Arabica coffee from Brazil, usually rated lower grade, has arrived in significant volumes on the world’s primary price-setting market, traders said, in a fresh challenge for hand-picked premium beans from less efficient, smaller farms elsewhere in Latin America and Africa. Agricultural powerhouse Brazil grows almost half the world’s arabica, much of it harvested by machine on large plantations. But it also cultivates a small number of premium beans, known as unwashed or ‘natural’ arabicas and coffee roasters prize the country’s natural and pulped natural processes for their sweet, big-bodied flavor profiles.
The natural coffees of the Sao Paulo state in south-central Brazil are a prime example of this trend. They make up a third of the nation’s exports and are sold at the high-end, specialty-focused roasted-bean market in the United States and elsewhere. But it’s a hard road for the farmers who produce them. The crop is vulnerable to weather, which is why many smaller farms rely on irrigation, and the water can be contaminated by runoff from industrial agriculture. The prolonged drought and freeze of 2020 slashed Brazilian production, and the drop in supply led to surging prices on the international market. But the vast network of intermediaries that buys from the farmers sees most of the profit, leaving smaller growers mainly out in the cold.
Most Brazilian farmers who produce naturals use a “pulped natural” process, in which all or a significant portion of the fruit (or mucilage) is left on the bean as it dries. This imparts sweetness and fruit characteristics, but the coffee has lower acidity and a heavier body than washed coffees from Ethiopia or Kenya.
A few farmers, including the Bassetto family, seek to gain a foothold on the premium market with full-fledged naturals that are dried in the fruit. Those who succeed will be able to distinguish their product from the cheaper, lower-grade washed coffees that are now flooding the market. “If it walks like a duck and quacks like a duck, then — erm — it’s a duck,” a Europe-based global coffee trader at a principal broker said.

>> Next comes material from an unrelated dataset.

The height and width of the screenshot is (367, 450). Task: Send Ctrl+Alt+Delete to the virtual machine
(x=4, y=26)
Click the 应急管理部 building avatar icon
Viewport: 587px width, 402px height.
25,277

As they work to sell their harvest, the Bassettos’ son, Francisco, helps maintain the truck that the family uses to transport their beans and deliver them to the coffee shop in a neighboring city. He is part of a group of 113 small farmers who have joined together to form a cooperative, and they are seeking fair-trade certification for their beans this year. They also hope to set up a tasting room to show their coffees to the specialists and consumers they are targeting. For now, though, they are hustling to keep up with the competition. “We want to have the best quality, but we’re working with a limited budget,” says Francisco. “So we have to be clever.” The new truck, financed with help from the local government and the state’s public entrepreneurship support service, will speed up their ability to reach their market goals.